DBSCAN image-clustering based automated reading and decryption of fairy cipher glyphs from children's book code puzzle!
(see the original full ipynb file in my aganse/fowl_fairy_code repo in GitHub…)
This wonderful kids' series is fun not only for the stories themselves, but also because each of the first several books involves a cipher puzzle with "fairy hieroglyphics". I love code puzzles! In the electronic form of the books I discovered the hieroglyphic sequence was moved to the back of the book, all perfectly lined up in matrices over a few pages at the end. And I thought, hey that seems like it'd be easy to parse and decrypt on a computer, just like the main character did!
It has worked out moderately well so far. My original plan was to use frequency-analysis and/or an iterative algorithm using dictionary comparison to auto-decrypt the glyphs (after they were converted to numbers) without the cipher key. (Some refs I was looking at are this paper and this python package). But before getting farther with that I've simply manually entered the key from the book. The glyph recognition and parsing is still all automated, which is why the result isn't perfect at the end - in particular there remain some missing letters that were considered noise by the clustering; maybe some further tuning could improve that. But it's enough to read the message!
The python notebook itself (linked above) contains all the code, but for readability/length I just pasted the results and annotations for each step below.
There were four pages (the image files here) full of fairy glyphs, plus one page with the key (hopefully we can solve without it, but it's here just in case). We read the images of glyphs, and break each image first into individual rows and then each row into individual glyphs in the order that they appear in the ciphertext.
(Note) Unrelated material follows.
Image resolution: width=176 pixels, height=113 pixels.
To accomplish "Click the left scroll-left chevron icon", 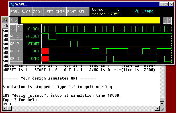I will [x=12, y=20].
Here we see how the mean of each image row shows us where we can split apart the rows. (Same approach is then used to split apart the glyphs.) Note the mean intensity=1 rows are all whitespace, and the low mean intensity rows are where the black glyphs are. The way the split works, the whitespace rows end up all being 1 pixel high (those get filtered out by the "len(row) > 1" conditionals), and the glyph rows end up being more than that (like about 21 high). But you can see how this method relies on the precisely laid-out format of the glyphs in these matrices.
Here are examples of what the rows look like...
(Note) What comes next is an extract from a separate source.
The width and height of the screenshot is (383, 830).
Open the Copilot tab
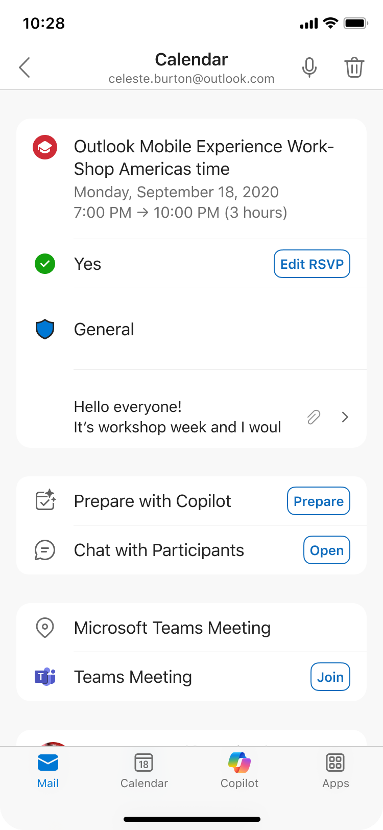[x=240, y=771]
And then the individual glyphs, split into a list of 2D numpy arrays the same way, are reshaped to vectors for clustering (but reshaped back to 2D when plotting).
So now let's cluster that list of over 2600 glyph vectors into the known number of possible characters (29, admittedly known from the key, so the 26 alphabet characters plus space, period, and comma). Then use the clusters to label each glyph, and that becomes our ciphertext we can work with further. DBSCAN definitely seemed to work better for this than the others; but all were pretty sensitive to param choice.
Let's look at how well the clustering did on the glyphs here. If the clustering worked perfectly there would be exactly 29 labels, one for each letter plus comma, period, and space from the key, and all elements in each cluster would be the same symbol. But there are slight variations in the glyphs from the text (even from its electronic form - maybe due to image compression?) and the clustering is not perfect, which we'll see below. But DBSCAN with these parameters worked better than the other clustering algorithms I tried above. An additional handy thing about this particular algorithm is that rerunning it reproduces the same answer. All the algorithms had difficulty distinguishing the comma (few dots) from the period (several dots) glyphs and mixed them.
Label number used in the ciphertext is at far left. Only plotting first 20 glyphs in each cluster but note many clusters have hundreds of glyphs...
Now we group the glyphs by their cluster labels (the integer label numbers) to find the letter frequencies.
The hope here is that we can use the standard English letter frequencies and see how readily we can come up with a method to converge onto the actual cipher. From Wikipedia entry on cryptanalysis frequency analysis: "Given a section of English language, E, T, A and O are the most common, while Z, Q and X are rare. Likewise, TH, ER, ON, and AN are the most common pairs of letters (termed bigrams or digraphs), and SS, EE, TT, and FF are the most common repeats. The nonsense phrase 'ETAOIN SHRDLU' represents the 12 most frequent letters in typical English language text."
...Ok that ended up becoming more involved than planned. Still want to look into some of the automated methods mentioned at top of page, but meanwhile for first steps let's use the key and use it to substitute characters based on the rows of glyphs above.
So now instead we apply the current cipher solution to the ciphertext to generate candidate plaintext. The "noise" labels from DBSCAN are initially -1 which end up as nans here, so I'll replace those with "_". The immediate output is generally readable, with our minds filling in the words that have underscores in them. These were the letters in the ciphertext that the DBSCAN clustering labeled as "noise". I'm still not sure why the clustering had so much difficulty labeling those several main stretches of glyphs…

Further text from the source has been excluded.